== EXERCISE REQUIREMENTS ==
Using the data below, return word for word every line from the one holding "Where should I" down to the one holding "This screenshot has width=970, height=674.". Leave pictures out.
TASK MATERIAL START
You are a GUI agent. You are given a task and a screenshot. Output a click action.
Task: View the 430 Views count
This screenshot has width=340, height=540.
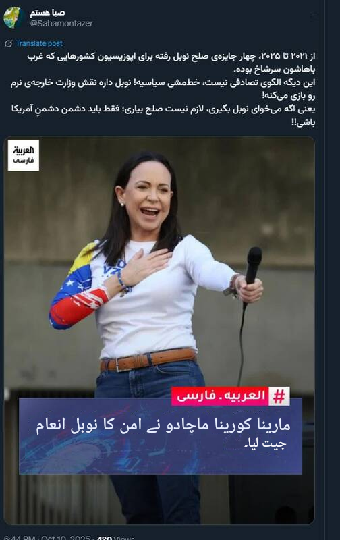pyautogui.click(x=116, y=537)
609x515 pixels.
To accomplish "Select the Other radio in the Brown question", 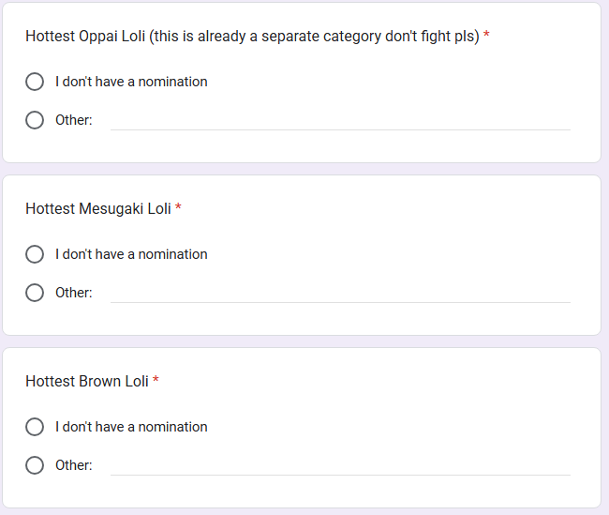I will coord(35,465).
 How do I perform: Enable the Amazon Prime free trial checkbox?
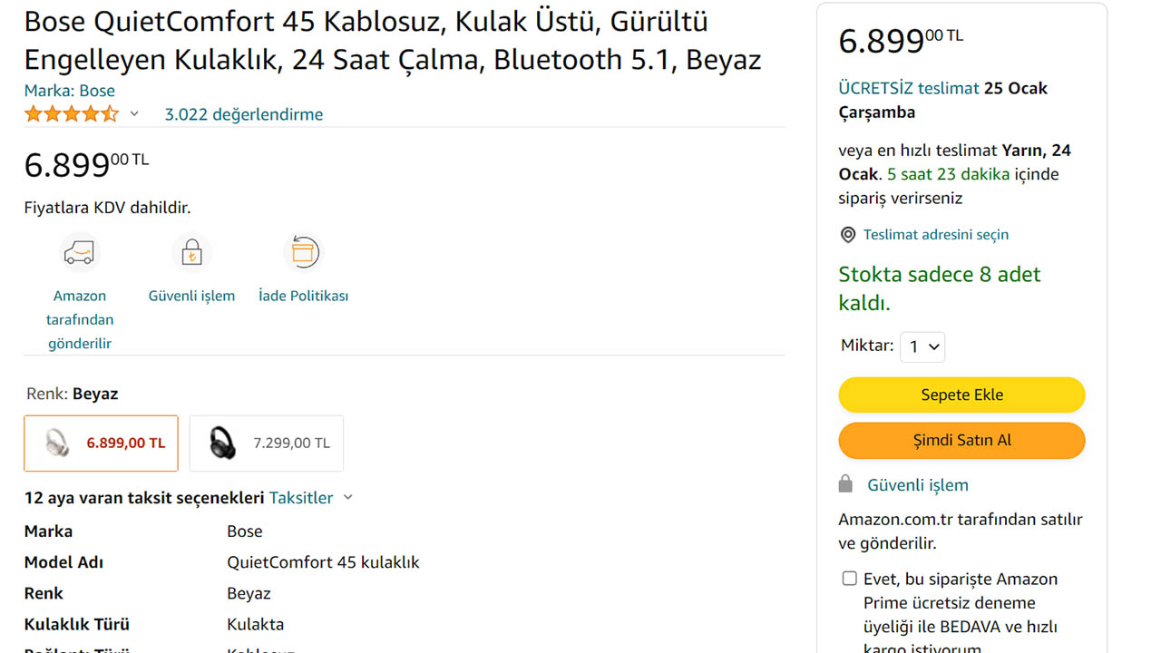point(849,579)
TASK MATERIAL END
TASK MATERIAL START
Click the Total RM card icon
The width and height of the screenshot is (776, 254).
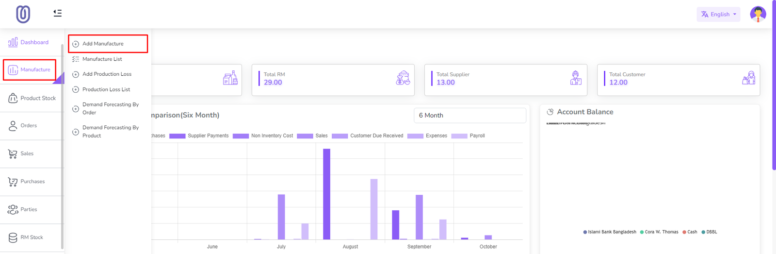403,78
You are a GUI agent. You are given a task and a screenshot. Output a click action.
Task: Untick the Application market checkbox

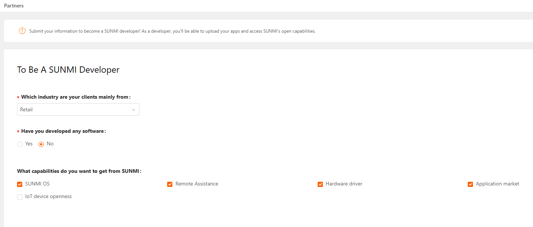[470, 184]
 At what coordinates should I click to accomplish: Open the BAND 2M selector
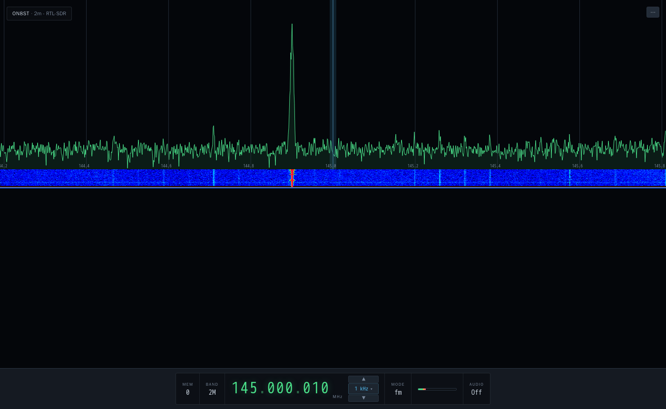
TASK MATERIAL END
TASK MATERIAL START
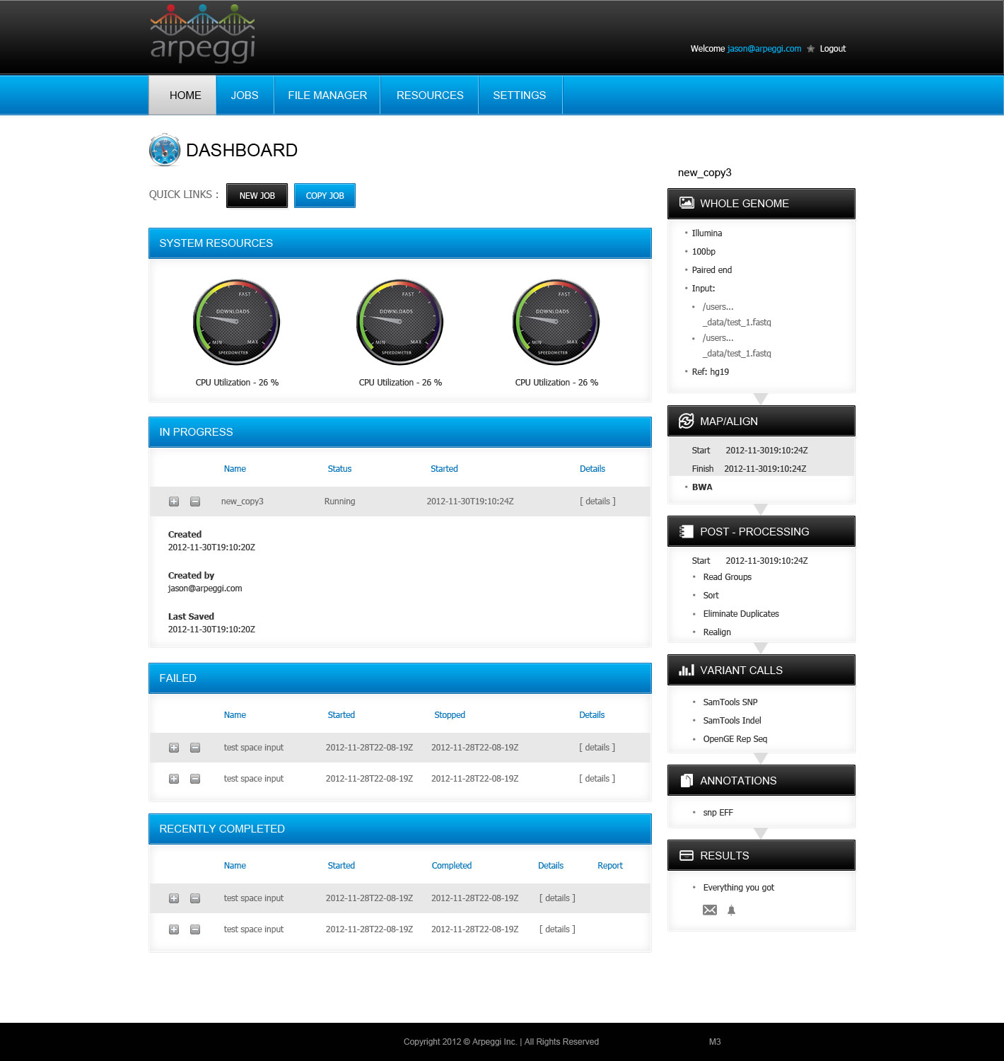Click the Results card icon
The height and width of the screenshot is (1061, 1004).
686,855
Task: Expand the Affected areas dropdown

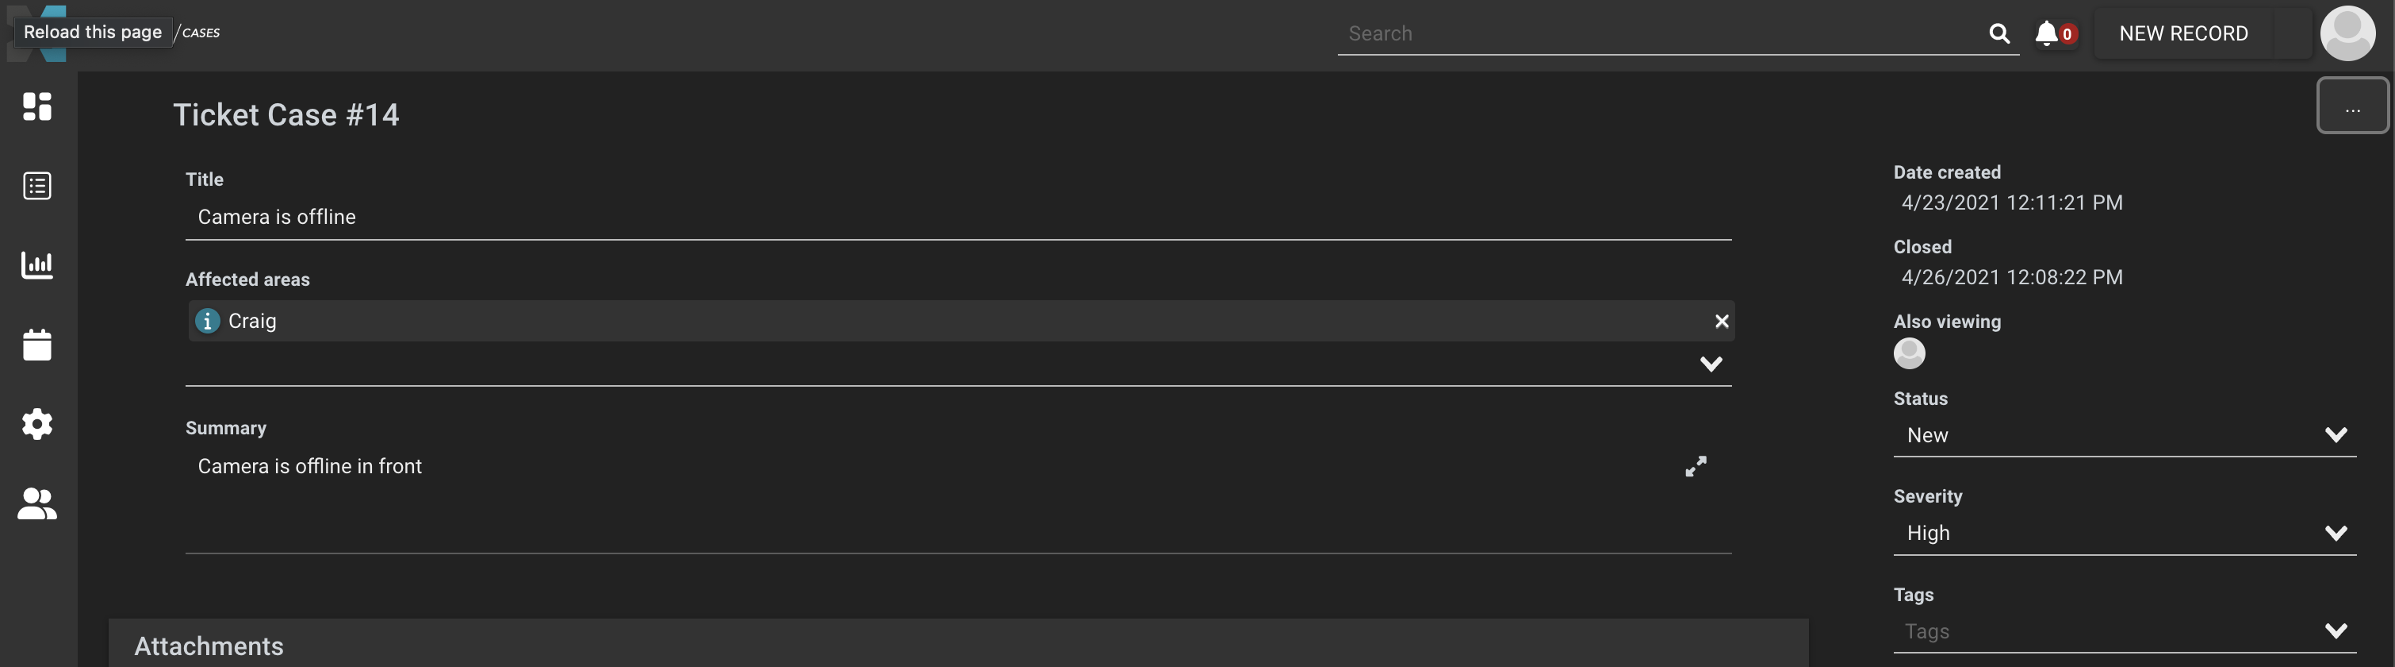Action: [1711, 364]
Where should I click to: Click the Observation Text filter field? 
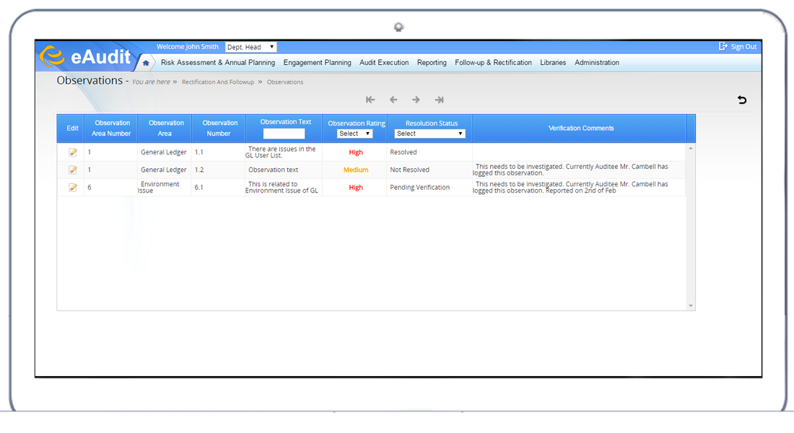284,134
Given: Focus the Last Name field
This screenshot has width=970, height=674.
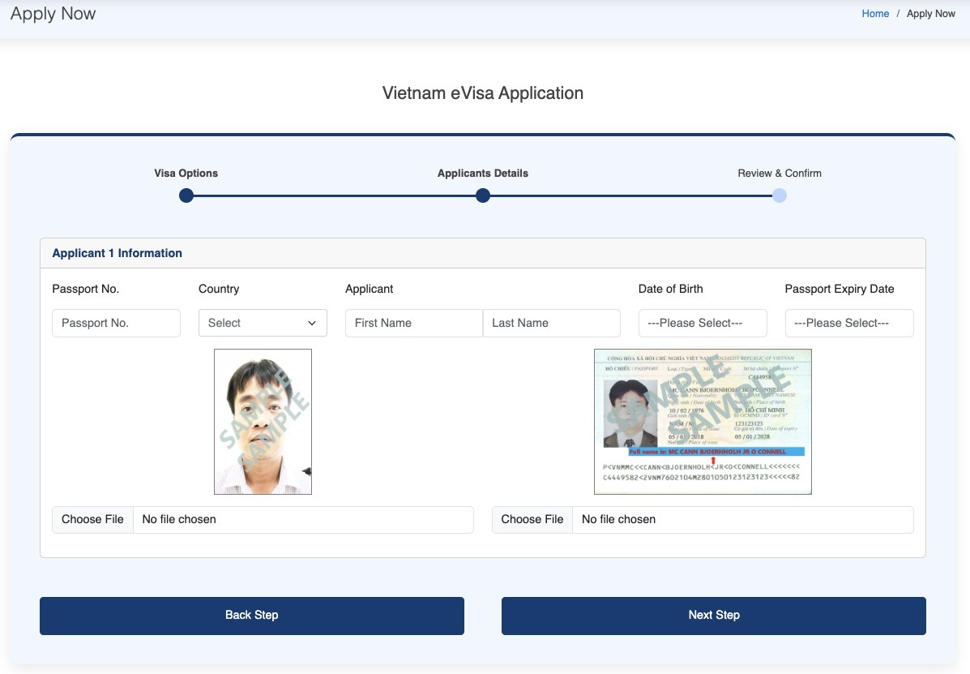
TASK MATERIAL END
== YOUR SOLUTION ==
Where should I click to: Click the Observation Text filter field? 
284,134
Given: Focus the Last Name field
This screenshot has width=970, height=674.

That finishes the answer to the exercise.